Es gibt unterschiedliche Faktoren, die Einfluss auf den Eisprung haben können. Dazu zählen das Alter, Stress und die Ernährung. Aber auch Über- oder Untergewicht, Leistungssport, Umwelteinflüsse, Alkohol und Nikotin können den Menstruationszyklus stören, den Eisprung verhindern und die Fruchtbarkeit beeinflussen.

Eisprung berechnen mit der Basaltemperaturmethode

Während des Zyklus ändert sich die Körpertemperatur der Frau. In der ersten Zyklushälfte – also bis zum Eisprung – liegt die Körpertemperatur der Frau konstant bei zirka 36,5 Grad Celsius. Danach liegt sie bis zum Beginn der Monatsblutung mindestens 0,2 Grad höher. Mit der Basaltemperatur – auch Aufwachtemperatur genannt – können Frauen daher ihren Eisprung berechnen. Hierfür messen sie täglich direkt morgens, noch im Bett liegend, ihre Körpertemperatur: am besten rektal oder vaginal und mit einem Thermometer, das auf zwei Nachkommastellen genau misst. Die Messung sollte immer zum gleichen Zeitpunkt und nüchtern erfolgen. Allerdings können Infekte, Schlafmangel, Alkohol oder andere Faktoren das Ergebnis beeinflussen.

Eisprung berechnen mit der Zervixschleimmethode

Die Zervixschleimmethode wird auch Billings-Methode genannt. Hierfür untersucht die Frau ihren Zervixschleim – einen Schleimpfropf, der die Gebärmutter vor Keimen schützt. Er befindet sich oberhalb des Gebärmutterhalses. Eine Probe davon kann mit zwei Fingern durch die Scheide entnommen werden. Je nach Zyklusphase hat der Zervixschleim eine andere Konsistenz: Kurz vor dem Eisprung ist er elastischer und lässt sich mit den Fingern mehrere Zentimeter auseinanderziehen. Nach dem Eisprung wird er wieder fester, viele Frauen spüren dann eine Trockenheit in der Scheide.

Eisprung berechnen mit dem Eisprungkalender

Frauen, die einen stabilen Zyklus haben, können auch mit der Knaus-Ogino-Methode den Eisprung berechnen. Hierfür tragen sie den ersten Tag der letzten Regelblutung in den Kalender ein sowie ihre Zykluslänge. Genau in der Mitte des Zyklus findet voraussichtlich der Eisprung statt.

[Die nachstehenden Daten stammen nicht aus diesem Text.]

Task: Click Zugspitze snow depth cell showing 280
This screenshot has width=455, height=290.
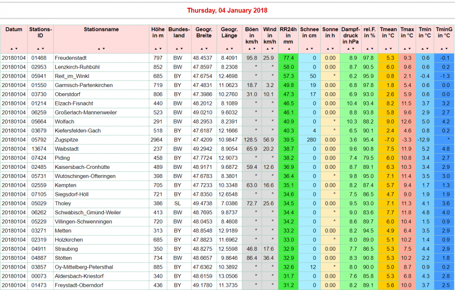Action: tap(309, 140)

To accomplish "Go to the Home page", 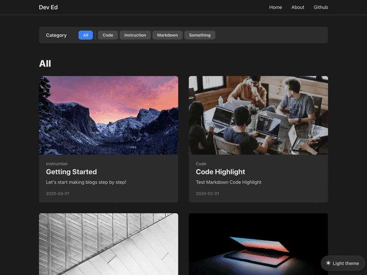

Was ist die symptothermale Methode?

Als symptothermale Methode bezeichnet man die Kombination aus Temperaturmessung, Zervixschleimmethode und Eisprungkalender: So können Frauen den richtigen Zeitpunkt des Eisprungs mit höherer Wahrscheinlichkeit berechnen. Darüber hinaus lernen sie ihren Körper besser kennen. Dennoch: Faktoren wie Stress, Krankheit, Medikamente oder Alkoholgenuss können die Ergebnisse beeinflussen.

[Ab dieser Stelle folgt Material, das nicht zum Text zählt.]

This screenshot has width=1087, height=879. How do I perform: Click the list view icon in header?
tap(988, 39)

Eisprung berechnen mit einem Ovulationstest

In Apotheken und Drogerien sind sogenannte Ovulationstests erhältlich. Hierbei tauchen Frauen einen Teststreifen bis zu 30 Sekunden lang in ihren Urin. Der Test misst die Konzentration des luteinisierenden Hormons (LH). Dieses Hormon löst den Eisprung aus. Sein Wert ist in dieser Zyklusphase besonders hoch. Jedoch ist der LH-Wert bei jeder Frau individuell, auch die Tests sind unterschiedlich sensibel. Um ein weitgehend sicheres Ergebnis zu erhalten, sollten Frauen daher zunächst einmal mehrere Tests über mehrere Zyklen ausprobieren.

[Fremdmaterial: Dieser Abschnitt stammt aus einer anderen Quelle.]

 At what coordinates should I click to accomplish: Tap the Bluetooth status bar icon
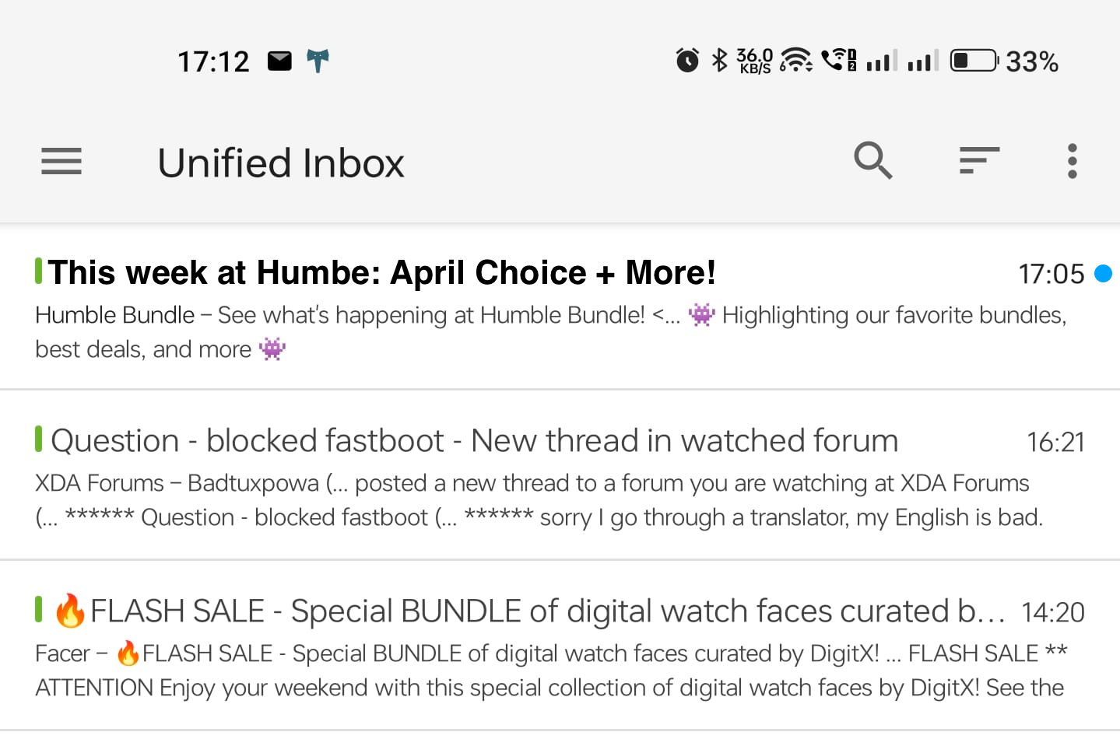pos(719,60)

Wie sicher sind diese Methoden?

Mit den hier vorgestellten Methoden erhalten Frauen Anhaltspunkte, wann ihr Eisprung stattfindet. Da es jedoch zu normalen Schwankungen im Menstruationszyklus kommen kann, geben die Methoden keine zuverlässige Auskunft über die fruchtbaren Tage. Aus diesem Grund sind sie auch keine verlässliche Verhütungsmethode. Wer auf diese Weise verhüten möchte, sollte mit einer Frauenärztin oder einem Frauenarzt über den Wunsch einer natürlichen Verhütung sprechen.